The functions and responsibilities of the agency will be wide-ranging: providing and maintaining childcare centres and other facilities for children in need of care and protection with due regard to prescribed standards and requirements. (It will also be responsible for licensing and registering private facilities and ensuring their compliance with standards and regulations.) It will also place children in foster homes and/or orphanages; supervise foster children and their parents and promote prescribed standards and requirements for children in facilities to ensure their best development.

The agency will also be charged with promoting good parenting education, parental responsibility and practices and will assess applications for foster care, guardianship and adoption and make recommendations and provide assistance to courts and other authorities involved in determining such applications. In cases where the actions or conduct of a person have resulted in or are likely to give rise to abuse of a child, the agency will intervene.

It is also to investigate allegations or complaints of abuse or neglect and to provide services for the recovery and rehabilitation of children who have suffered abuse. Further, it will coordinate and monitor the activities of other persons, including non-governmental organisations engaged in the management of cases of child abuse and neglect and take action against any private person or organisation to ensure the safety and well-being of children.
The agency will also be responsible for promoting the rights of the child, liaise with regional and international organisations in matters relating to the welfare of children and make proposals and recommendations on the enactment and improvement of laws in this vein.

These are by no means all of the services the new agency will offer. The act lists a host of others, but by any standards, the tasks listed above are already a tall order. The agency will of course fall under the Human Services Ministry, which is currently seriously challenged in terms of human, financial and other resources. This ministry operates out of a set of cramped buildings in the vicinity of the Stabroek Market, Parliament and minibus parks, but given the sensitive nature of the services it offers, it has always been incorrectly placed.

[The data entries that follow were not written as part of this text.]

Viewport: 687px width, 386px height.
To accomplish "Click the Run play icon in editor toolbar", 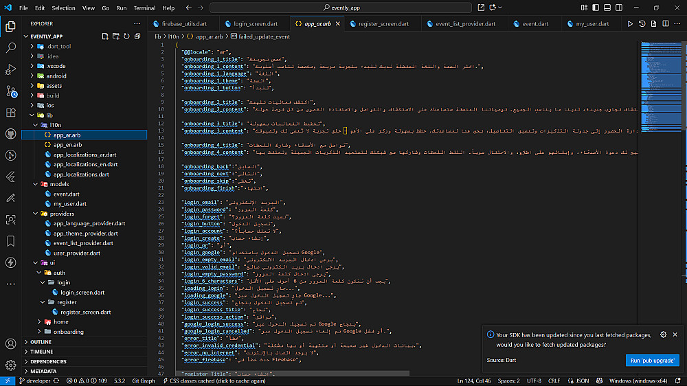I will (630, 23).
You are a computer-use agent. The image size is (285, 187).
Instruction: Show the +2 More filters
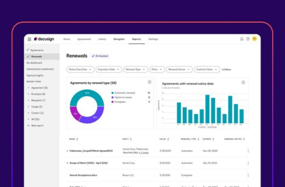tap(226, 70)
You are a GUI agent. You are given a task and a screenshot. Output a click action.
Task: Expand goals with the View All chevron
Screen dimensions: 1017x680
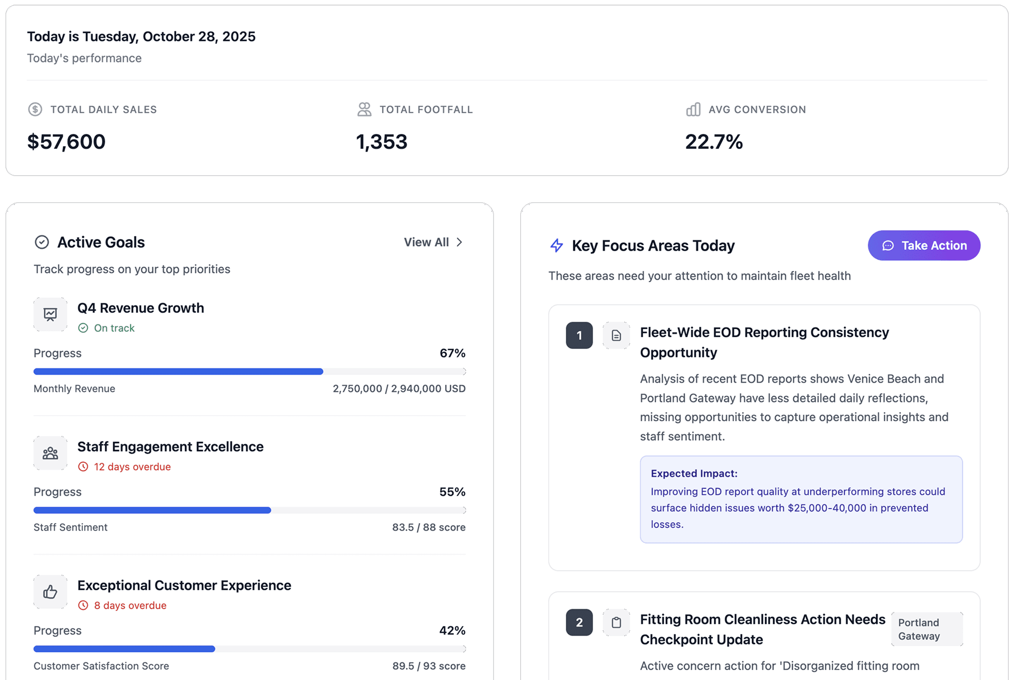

The ministry is solely responsible for all of the government welfare programmes and these include old age pensions, public assistance, the probation department and the adoption board. Its officers and social workers, apart from attending to people with regard to these services, also counsel wayward and abused children and their parents and investigate reports and allegations of child endangerment, among other things. While some of these services have been decentralized, the majority are only available at the ministry, which until recently was also part of the Ministry of Labour.
The Ministry of Human Services and Social Security is, arguably, the government agency that sees the highest volume of human traffic on a daily basis. Calls made previously in this column for its removal to more comfortable and conducive quarters have been ignored. However, with the setting up of the Childcare and Protection Agency, this will need to be addressed. No doubt, some thought would have already been given to this. Hopefully, thought would also have been given to ensuring that the ministry and its new agency have the necessary technological and other equipment that will be needed to ensure that quality service is provided.

As the act awaits the President’s assent, which one hopes would not be long in coming given that this legislation has received wide parliamentary support and is among the least controversial and most highly anticipated laws to date, there ought to be moves to identify at least the building which will house the new agency. It bears repeating that the entire ministry should be moved from its current location.

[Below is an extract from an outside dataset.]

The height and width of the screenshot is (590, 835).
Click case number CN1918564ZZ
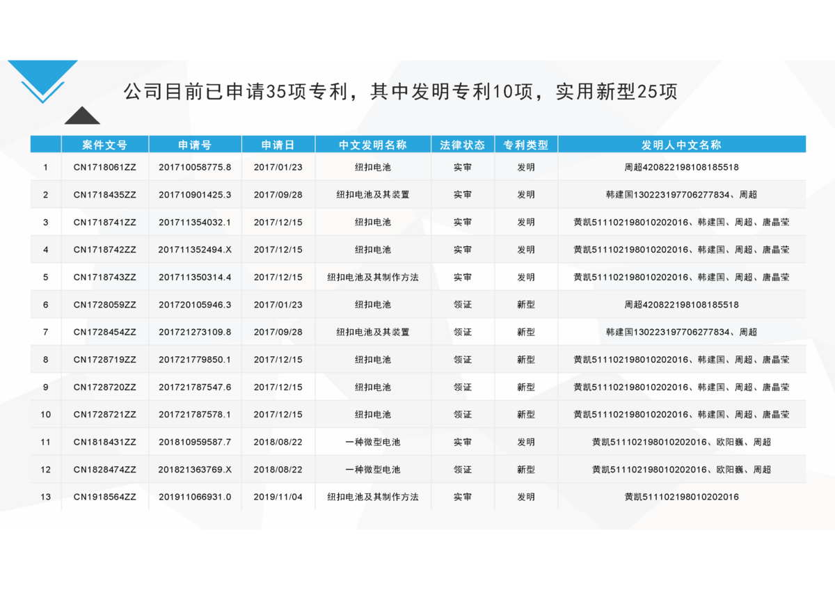point(105,497)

However, with the impending addition to its mandate, there may not be a building readily available, from which it can comfortably operate.
Further, the new Childcare and Protection Agency will need to be staffed. Again, the nature of the services it will offer calls for careful selection of those who will physically provide these services. Child-friendly, should be the highest qualification necessary and there should be screening of applicants to weed out paedophiles and persons with violent tendencies.

As with all other laws, it is not the coming into being of the Childcare and Protection Agency Act that will safeguard our children. Rather, it is its enforcement and the constant monitoring that will do the trick.